1 Corinthians 2:13 NASB
which things we also speak [scriptural revelation] Paul is adding himself to
Old Testament revelation and saying, We too (apostles)
also speak things in addition to what is taught in the Old Testament. not in words taught by human wisdom, but in those taught by
the [Holy] Spirit, combining spiritual {thoughts} with spiritual {words.}
1 Corinthians 2:14 NASB But
a natural man does not accept the things of the Spirit of God There is no ek here. This is the Holy Spirit, it is different from the ta pneuma ek tou theou in verse 12. for
they are foolishness to him; and he cannot understand them, because they are
spiritually appraised. So this word psuchikos
meaning a natural man indicates someone who does not have a human spirit. And
because of the last phrase in Jude 19, devoid of the spirit, this is talking
about what we have at regeneration. Literally the Greek says in Jude 19, not
having spirit. The translator has to interpret that and ask if this is talking
about the human spirit or the Holy Spirit. The problem is that if you lock into
thinking that this is just a contrast between church age believers and church
age unbelievers then you are going to go with Holy Spirit. But if it is a
universal principle related to soulish as unbelievers who cant understand the
things of the Spirit of God, whether it is Old Testament or New Testament, then
you have to go with human spirit.
In terms of biblical
anthropology there is a debate as to whether man is composed of three basic
components or two basic components. Dichotomy (two parts) means that you
believe that man is composed of two parts, a material part and an immaterial
part, and that these terms are used to describe the immaterial
part—heart, soul, spirit, emotional, whatever. But trichotomous [three
parts] means that man is composed of three parts: a body, a soul and a spirit.
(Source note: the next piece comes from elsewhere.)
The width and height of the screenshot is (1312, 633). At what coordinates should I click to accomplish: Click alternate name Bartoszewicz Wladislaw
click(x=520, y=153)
The words soul and spirit are used in some passages interchangeably, and that
is because spirit is not always a technical terms referring to that component
of the immaterial part of man that is acquired at regeneration.
There are two passages
that clearly distinguish between soul and spirit. Hebrews 4:12 NASB
For the word of God is living and active and sharper than any two-edged sword,
and piercing as far as the division of soul and spirit Its very clear.
There is a distinction between soul and spirit. There may be a lot of overlap
but there is a clear distinction. 1 Thessalonians 5:23 NASB Now may
the God of peace Himself sanctify you entirely; and may your spirit and soul
and body be preserved complete, without blame at the coming of our Lord Jesus
Christ. Three components are emphasized there.
The dichotomous comes
along and says, Oh well he is just using this stylistic difference and just
using synonyms. But that just doesnt do the text justice. It is really talking
about three components.
Jude 19 is a crucial
passage for understanding that these false teachers are unbelievers.